Exercise details. Identify all lines in the listing that include the word "Crossbody", and copy them out.

Task inputs.

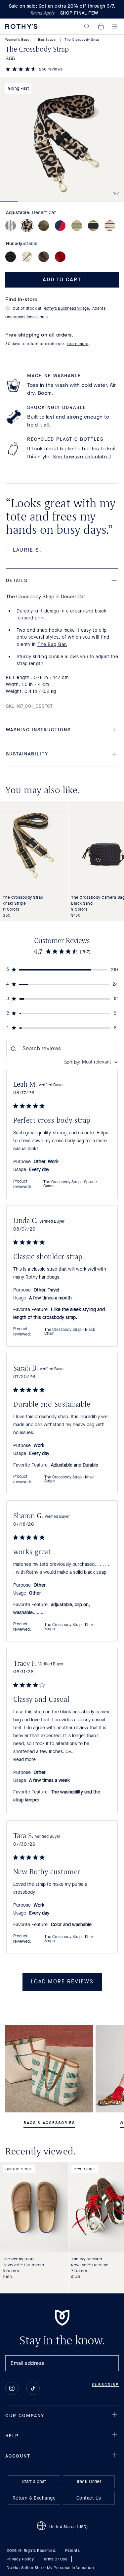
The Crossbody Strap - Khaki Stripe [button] (69, 1479)
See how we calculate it (82, 456)
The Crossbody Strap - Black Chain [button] (69, 1332)
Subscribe (105, 2384)
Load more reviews (62, 1982)
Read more (24, 1759)
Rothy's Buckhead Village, (67, 308)
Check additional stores (26, 317)
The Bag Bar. (52, 644)
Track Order (89, 2481)
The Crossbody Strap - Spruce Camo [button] (70, 1184)
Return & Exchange (34, 2498)
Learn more (78, 343)
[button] (87, 26)
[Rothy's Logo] (21, 26)
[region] (62, 970)
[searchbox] (61, 1049)
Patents (72, 2550)
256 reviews (51, 69)
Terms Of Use (54, 2559)
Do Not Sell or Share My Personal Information (50, 2567)
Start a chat (34, 2481)
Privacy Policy (20, 2559)
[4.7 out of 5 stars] (20, 70)
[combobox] (91, 1062)
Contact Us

Answer for this exercise.
The Crossbody Strap - Khaki Stripe [button] (69, 1479)
The Crossbody Strap - Black Chain [button] (69, 1332)
The Crossbody Strap - Spruce Camo [button] (70, 1184)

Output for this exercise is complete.